Il est notamment remarquable que le REF recourt à la catégorie « exceptionnel », le SEP à un niveau « excellent » pour désigner un ensemble d’unités/de labos nécessairement peu nombreux [6] dans l’esprit des concepteurs des grilles. Sous couvert de développer des indicateurs robustes de qualité pour l’évaluation, voire le financement de la recherche (et d’éviter des undesirable incentives), un des objectifs du REF et du SEP est bel et bien de dégager les pôles d’excellence en recherche.

Assurément, le HEFCE est une agence de moyens, il cherche à mettre au point des outils de financement de la recherche en Angleterre. En ce sens, les buts qu’il poursuit divergent de ceux d’une agence d’évaluation. Le SEP en est quant à lui à sa quatrième édition et bénéficie d’un recul dans le temps qui lui permet de déterminer dans quelle mesure et sous quelles formes ses recommandations sont suivies d’effets d’une campagne d’évaluation à l’autre. Avantage chronologique que n’a pas encore l’AERES qui n’a que deux ans d’âge vis-à-vis de l’évaluation de la recherche.

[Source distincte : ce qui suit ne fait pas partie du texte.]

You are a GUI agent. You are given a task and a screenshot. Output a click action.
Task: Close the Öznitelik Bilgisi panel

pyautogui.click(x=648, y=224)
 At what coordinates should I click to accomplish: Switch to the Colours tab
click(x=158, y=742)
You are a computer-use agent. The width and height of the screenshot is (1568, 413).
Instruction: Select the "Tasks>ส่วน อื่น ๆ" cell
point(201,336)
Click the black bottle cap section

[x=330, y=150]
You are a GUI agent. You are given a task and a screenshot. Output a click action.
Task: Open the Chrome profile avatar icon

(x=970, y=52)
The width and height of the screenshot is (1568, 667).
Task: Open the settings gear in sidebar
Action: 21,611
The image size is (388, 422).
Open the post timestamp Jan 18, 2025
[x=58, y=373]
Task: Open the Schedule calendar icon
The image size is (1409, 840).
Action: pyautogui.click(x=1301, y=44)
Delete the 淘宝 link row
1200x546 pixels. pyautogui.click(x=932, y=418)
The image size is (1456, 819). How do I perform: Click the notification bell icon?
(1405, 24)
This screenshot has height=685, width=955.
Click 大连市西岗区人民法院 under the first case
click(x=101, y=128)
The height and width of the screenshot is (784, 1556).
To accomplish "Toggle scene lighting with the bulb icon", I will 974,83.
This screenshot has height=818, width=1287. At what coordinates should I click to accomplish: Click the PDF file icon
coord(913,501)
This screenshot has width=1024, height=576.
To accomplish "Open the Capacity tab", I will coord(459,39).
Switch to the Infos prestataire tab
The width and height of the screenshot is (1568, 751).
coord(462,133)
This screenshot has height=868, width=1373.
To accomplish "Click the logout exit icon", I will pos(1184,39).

Toutefois, les points de convergence dominent, en particulier entre les choix opérés par les Néerlandais et ceux de l’AERES : critères d’évaluation, processus et suivi de l’évaluation, auto-évaluation, échelle de notation et critères d’accès aux notes.

Tout comme ses voisins, l’AERES note les unités de recherche. L’agence conçoit, pour sa part, la notation [7] comme un outil d’étalonnage et, à ce titre, d’aide à l’évaluation.

On le voit, la réflexion en cours chez nos voisins comme dans notre pays suit un mouvement convergent. Aucune des méthodes ici considérées, aucun des référentiels éprouvés ou en cours d’élaboration ne sauraient être considérés comme définitifs. Le travail continue.

Afin de poursuivre les réflexions en cours, d’approfondir un processus non encore stabilisé et d’échanger les pratiques en matière d’évaluation de la recherche, l’AERES souhaite, à l’horizon 2010-2011, organiser un séminaire international sur ce sujet regroupant des représentants d’agences et d’organisations européennes. Un des objectifs de ce séminaire est de dresser un état de l’art en matière d’évaluation de la recherche et d’esquisser les éléments constitutifs d’un document de réflexion à l’intention des agences et des institutions en charge de cette évaluation dans le périmètre européen (et au-delà).


[1Standard Evaluation Protocol, Protocol for Research Assessment in the Netherlands (SEP 2009-2015), VSNU, KNAW and NWO, 2009 (consultable à l’adresse suivante : www.knaw.nl/sep)

[2SEP 2009-2015, p. 11

[3Higher Education Funding Council for England : conseil supérieur pour le financement de l’enseignement supérieur en Angleterre.

[5Dans la configuration actuelle du projet, le REF recourt à une 5e catégorie (unclassified) pour désigner les unités dont l’impact des résultats est faible, insignifiant ou sans portée, ou bien qui n’ont pas apporté la preuve d’une contribution significative à la recherche ou de liens entre l’impact de ses recherches et la recherche d’excellence.

[6On peut légitimement penser que cet ensemble constituera (à terme) ce que, de son côté, le CHE (Gütersloh, Allemagne) appelle un groupe de tête dans son Excellence-Ranking.

[7L’AERES a bien conscience qu’il peut être fait, par les décideurs locaux et centraux, un autre usage de la notation. Toutefois, la seule note globale ne saurait être utilisée comme clé exclusive de répartition des moyens affectés à la recherche.